GIVEN RECORDS ▸
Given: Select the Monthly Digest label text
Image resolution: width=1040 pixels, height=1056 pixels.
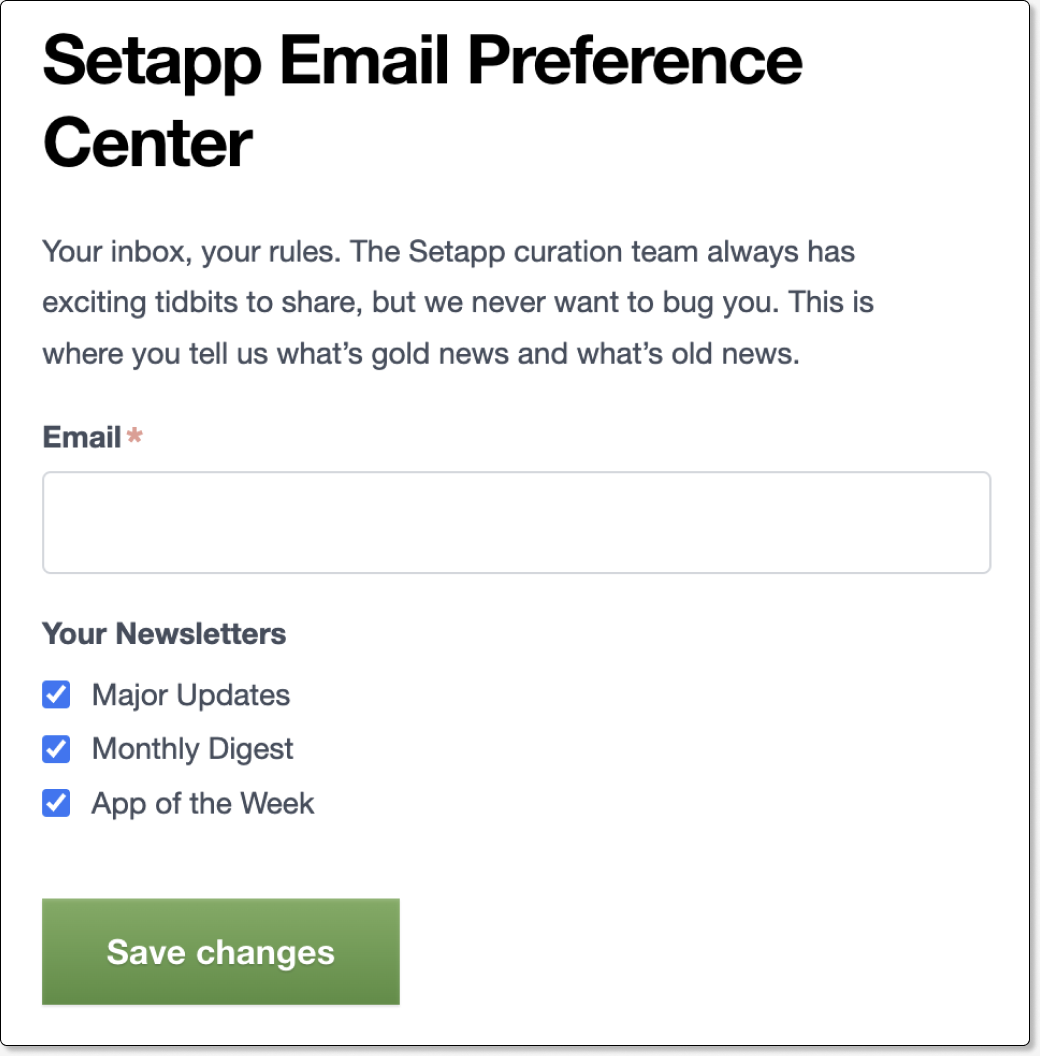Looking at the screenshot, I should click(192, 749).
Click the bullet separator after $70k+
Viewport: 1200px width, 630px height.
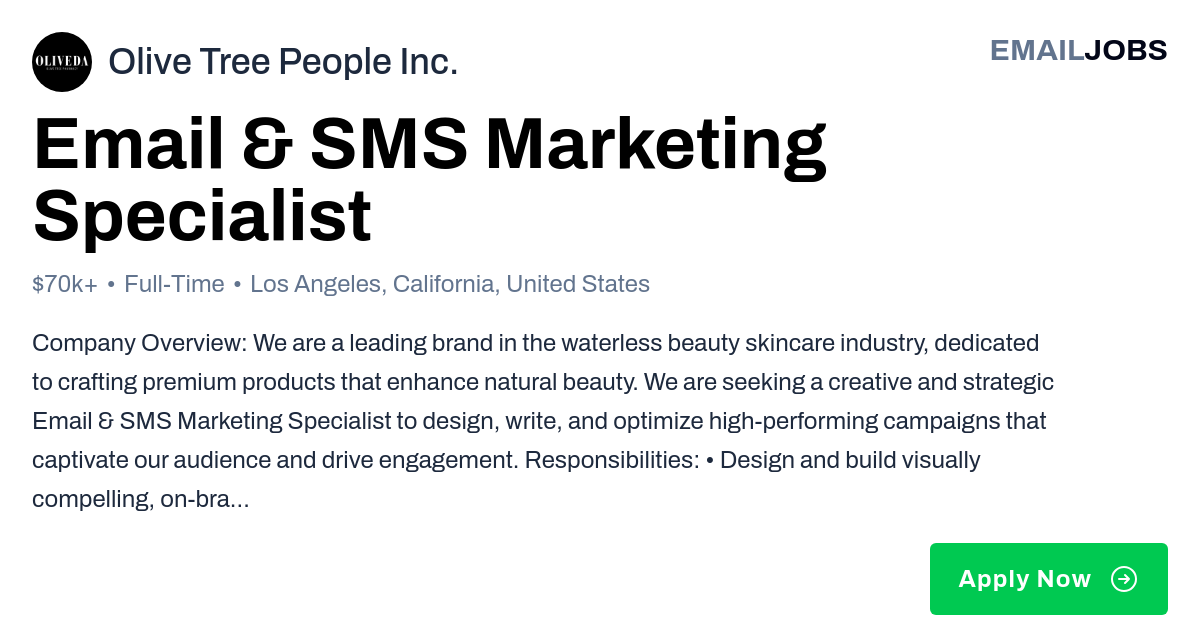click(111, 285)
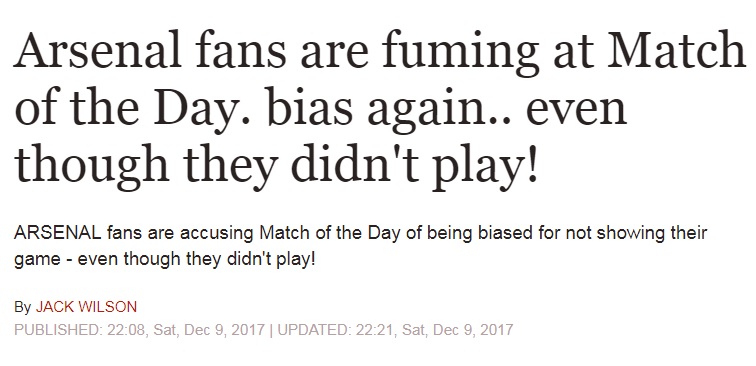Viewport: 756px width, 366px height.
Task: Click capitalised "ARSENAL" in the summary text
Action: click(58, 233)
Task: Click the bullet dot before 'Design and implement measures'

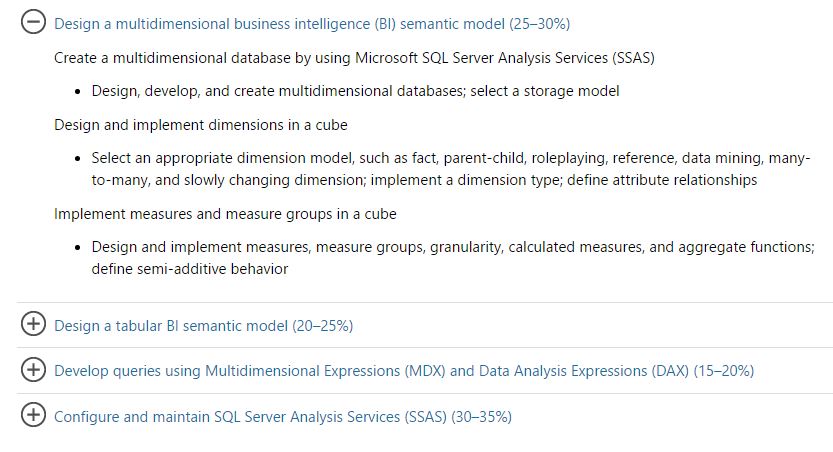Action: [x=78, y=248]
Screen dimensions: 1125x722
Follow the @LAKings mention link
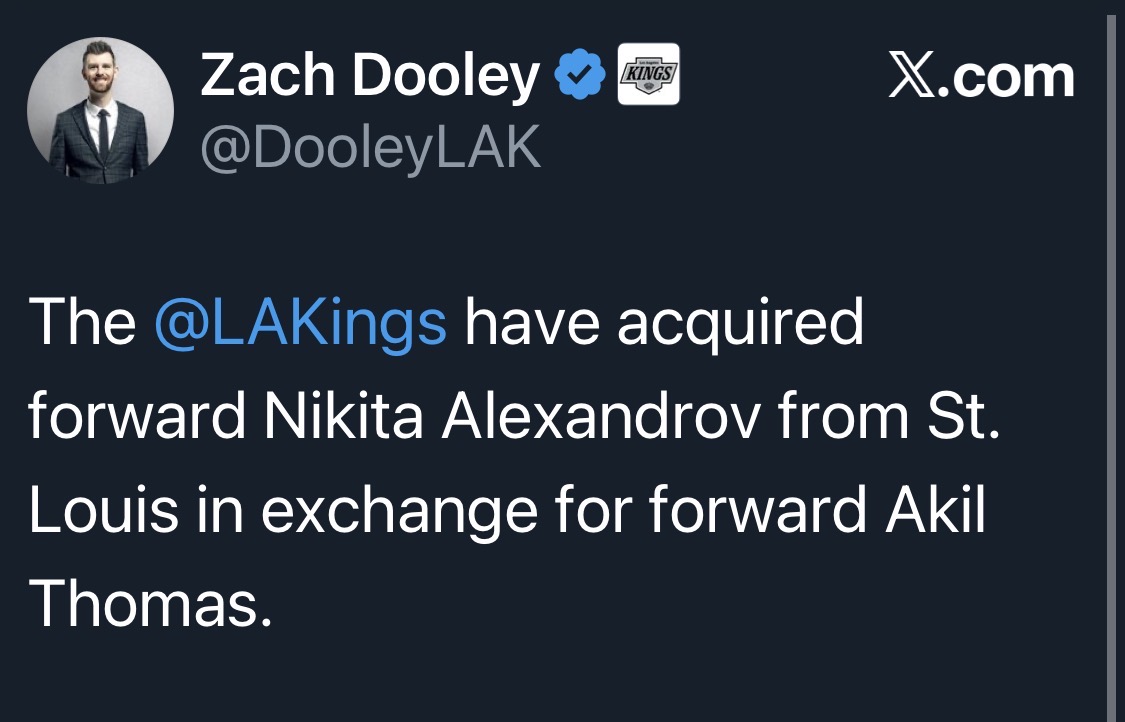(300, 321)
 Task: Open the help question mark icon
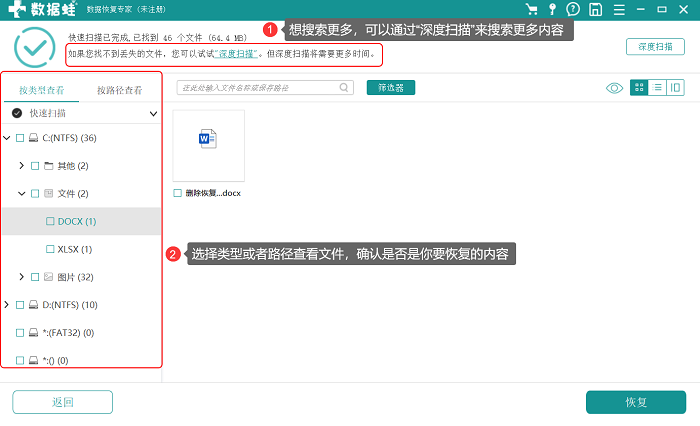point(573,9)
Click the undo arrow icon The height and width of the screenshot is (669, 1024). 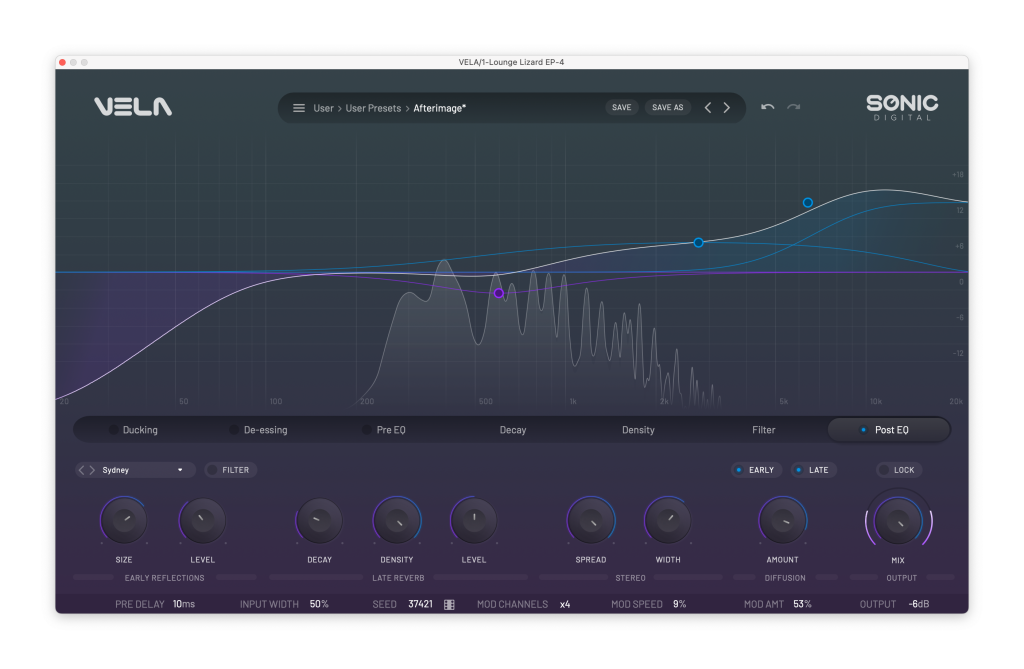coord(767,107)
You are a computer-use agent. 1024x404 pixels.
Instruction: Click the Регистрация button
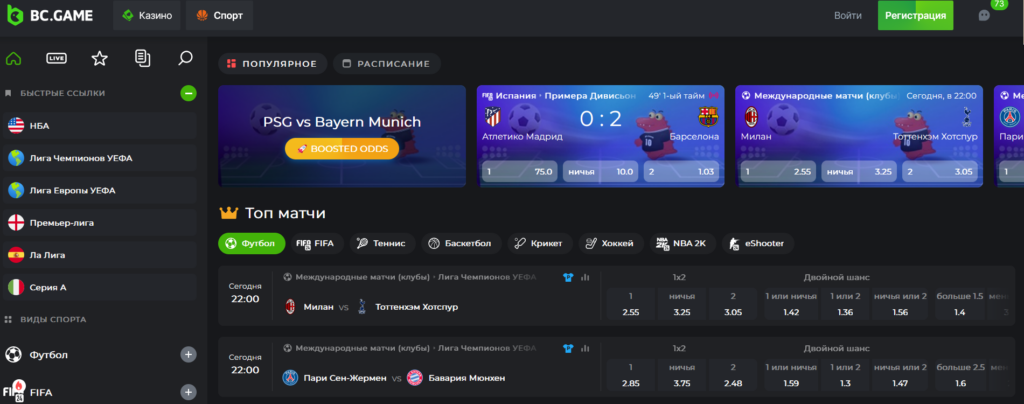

EXERCISE ▸ Exact repeat of the material above: every line from the one with "Image resolution: width=1040" through the one with "Screen dimensions: 1125x722", endpoints included, and nothing more. No pictures.

RESULT ▸
Image resolution: width=1040 pixels, height=1056 pixels.
Looking at the screenshot, I should click(192, 749).
Click the bullet separator after $70k+
Viewport: 1200px width, 630px height.
click(111, 285)
Viewport: 756px width, 366px height.
Task: Click capitalised "ARSENAL" in the summary text
Action: click(58, 233)
Task: Click the bullet dot before 'Design and implement measures'

Action: [x=78, y=248]
Screen dimensions: 1125x722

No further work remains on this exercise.